MATERIAL PROVIDED below:

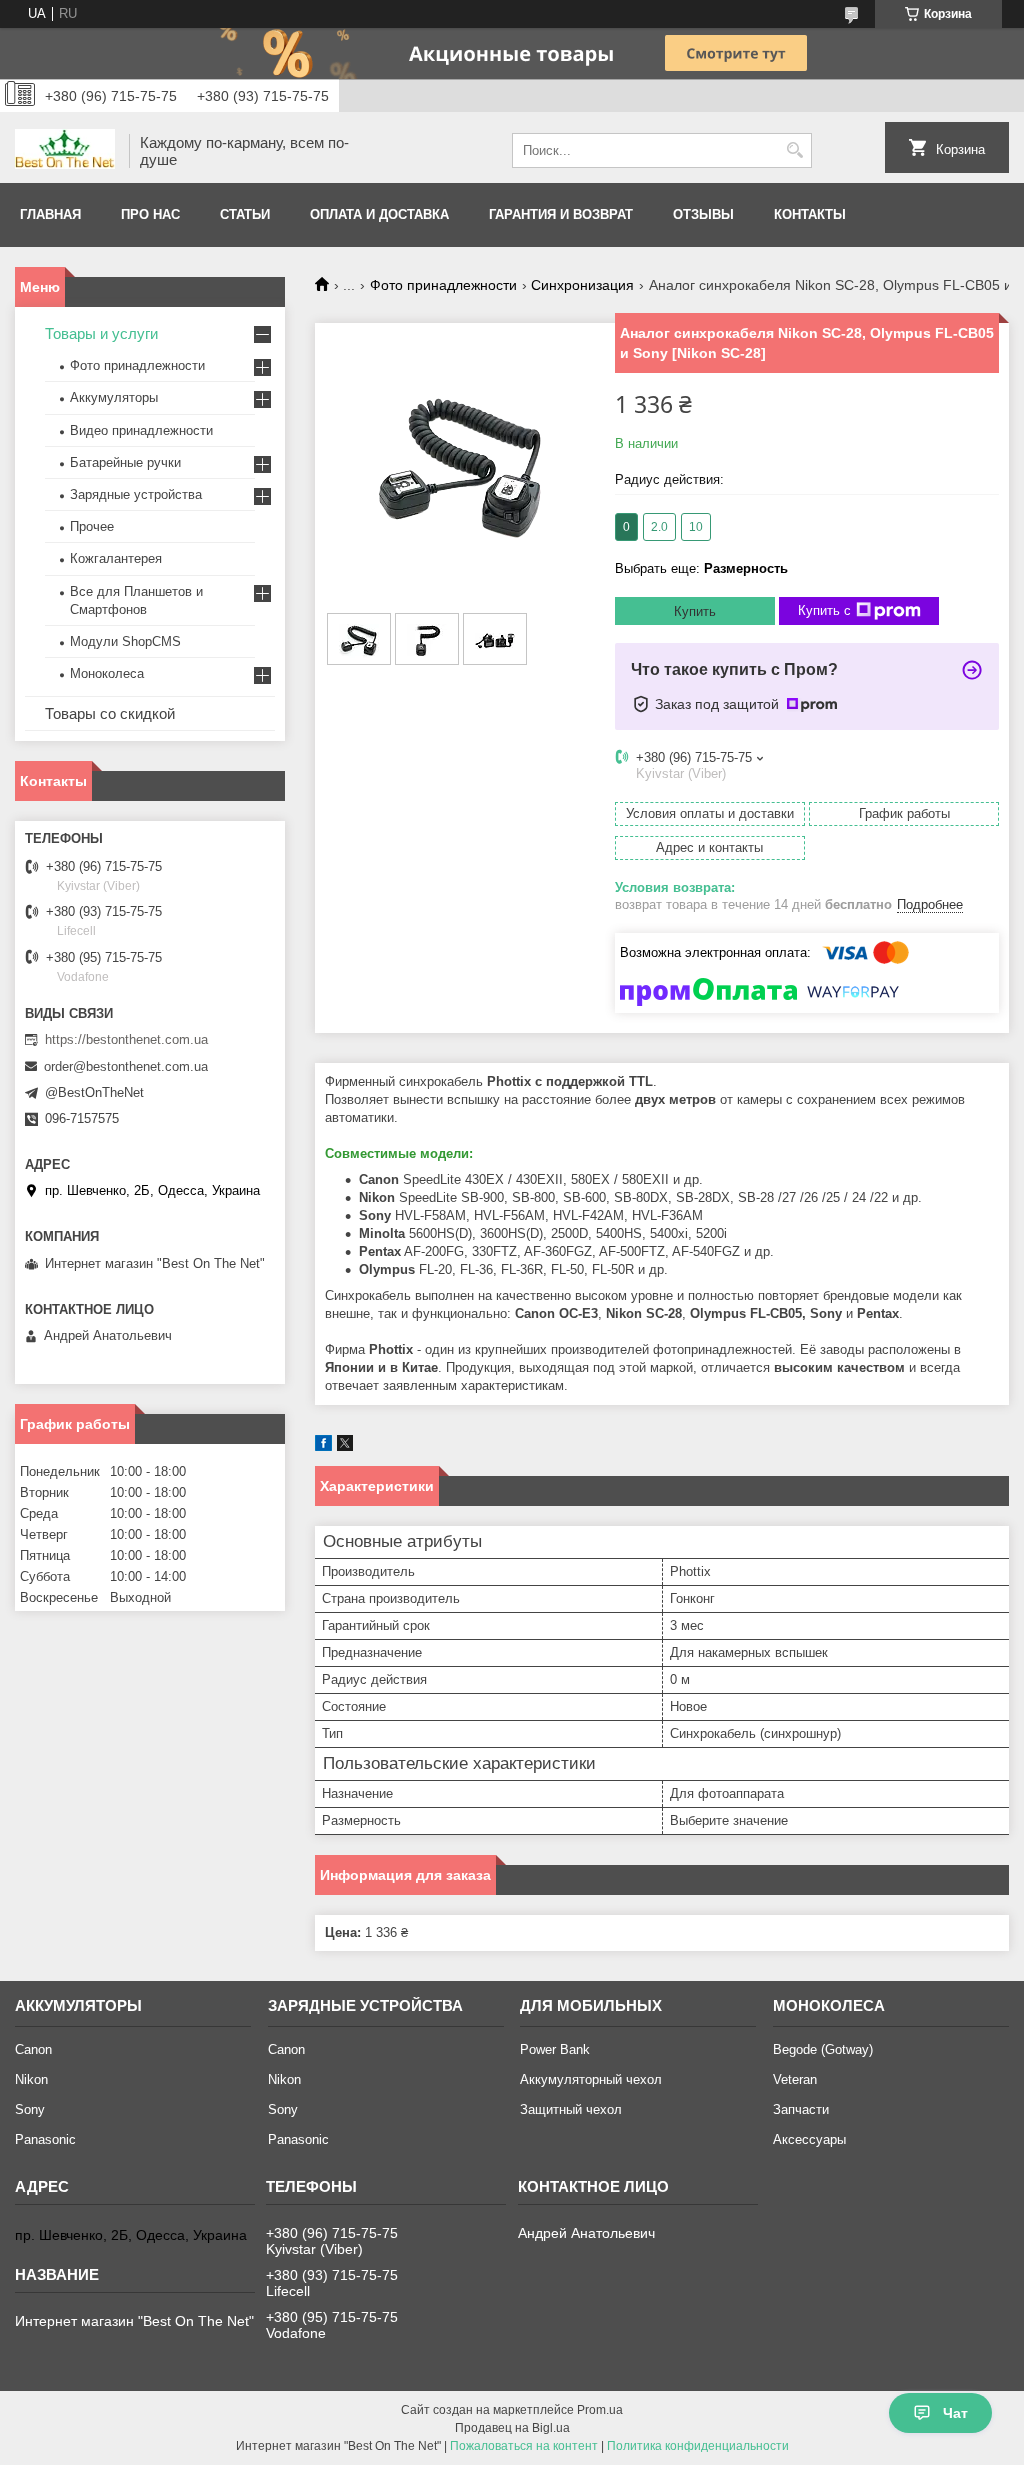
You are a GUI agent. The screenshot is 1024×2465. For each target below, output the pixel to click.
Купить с (824, 610)
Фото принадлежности (443, 285)
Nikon (31, 2079)
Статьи (245, 214)
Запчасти (801, 2109)
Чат (955, 2413)
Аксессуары (809, 2139)
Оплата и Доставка (379, 214)
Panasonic (45, 2139)
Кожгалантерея (116, 558)
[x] (345, 1446)
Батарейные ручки (125, 462)
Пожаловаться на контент (524, 2446)
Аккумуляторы (114, 397)
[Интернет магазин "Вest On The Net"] (65, 151)
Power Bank (555, 2049)
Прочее (92, 526)
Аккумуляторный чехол (591, 2079)
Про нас (150, 214)
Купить (695, 611)
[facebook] (323, 1446)
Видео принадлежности (141, 430)
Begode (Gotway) (823, 2049)
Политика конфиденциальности (698, 2446)
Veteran (795, 2079)
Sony (30, 2109)
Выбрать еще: (701, 568)
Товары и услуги (101, 333)
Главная (50, 214)
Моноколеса (107, 673)
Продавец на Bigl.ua (512, 2428)
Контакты (810, 214)
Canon (33, 2049)
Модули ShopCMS (125, 641)
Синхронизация (582, 285)
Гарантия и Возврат (561, 214)
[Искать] (794, 150)
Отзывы (703, 214)
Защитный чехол (571, 2109)
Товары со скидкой (110, 713)
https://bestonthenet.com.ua (126, 1039)
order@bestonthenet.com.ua (126, 1066)
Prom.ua (600, 2410)
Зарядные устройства (136, 494)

End of MATERIAL PROVIDED.

## EXERCISE DETAILS
From the first line to the last, copy the records exactly and skip the pictures.

## TASK RESPONSE
You are a GUI agent. The screenshot is 1024×2465. For each target below, output the pixel to click.
Купить с (824, 610)
Фото принадлежности (443, 285)
Nikon (31, 2079)
Статьи (245, 214)
Запчасти (801, 2109)
Чат (955, 2413)
Аксессуары (809, 2139)
Оплата и Доставка (379, 214)
Panasonic (45, 2139)
Кожгалантерея (116, 558)
[x] (345, 1446)
Батарейные ручки (125, 462)
Пожаловаться на контент (524, 2446)
Аккумуляторы (114, 397)
[Интернет магазин "Вest On The Net"] (65, 151)
Power Bank (555, 2049)
Прочее (92, 526)
Аккумуляторный чехол (591, 2079)
Про нас (150, 214)
Купить (695, 611)
[facebook] (323, 1446)
Видео принадлежности (141, 430)
Begode (Gotway) (823, 2049)
Политика конфиденциальности (698, 2446)
Veteran (795, 2079)
Sony (30, 2109)
Выбрать еще: (701, 568)
Товары и услуги (101, 333)
Главная (50, 214)
Моноколеса (107, 673)
Продавец на Bigl.ua (512, 2428)
Контакты (810, 214)
Canon (33, 2049)
Модули ShopCMS (125, 641)
Синхронизация (582, 285)
Гарантия и Возврат (561, 214)
[Искать] (794, 150)
Отзывы (703, 214)
Защитный чехол (571, 2109)
Товары со скидкой (110, 713)
https://bestonthenet.com.ua (126, 1039)
order@bestonthenet.com.ua (126, 1066)
Prom.ua (600, 2410)
Зарядные устройства (136, 494)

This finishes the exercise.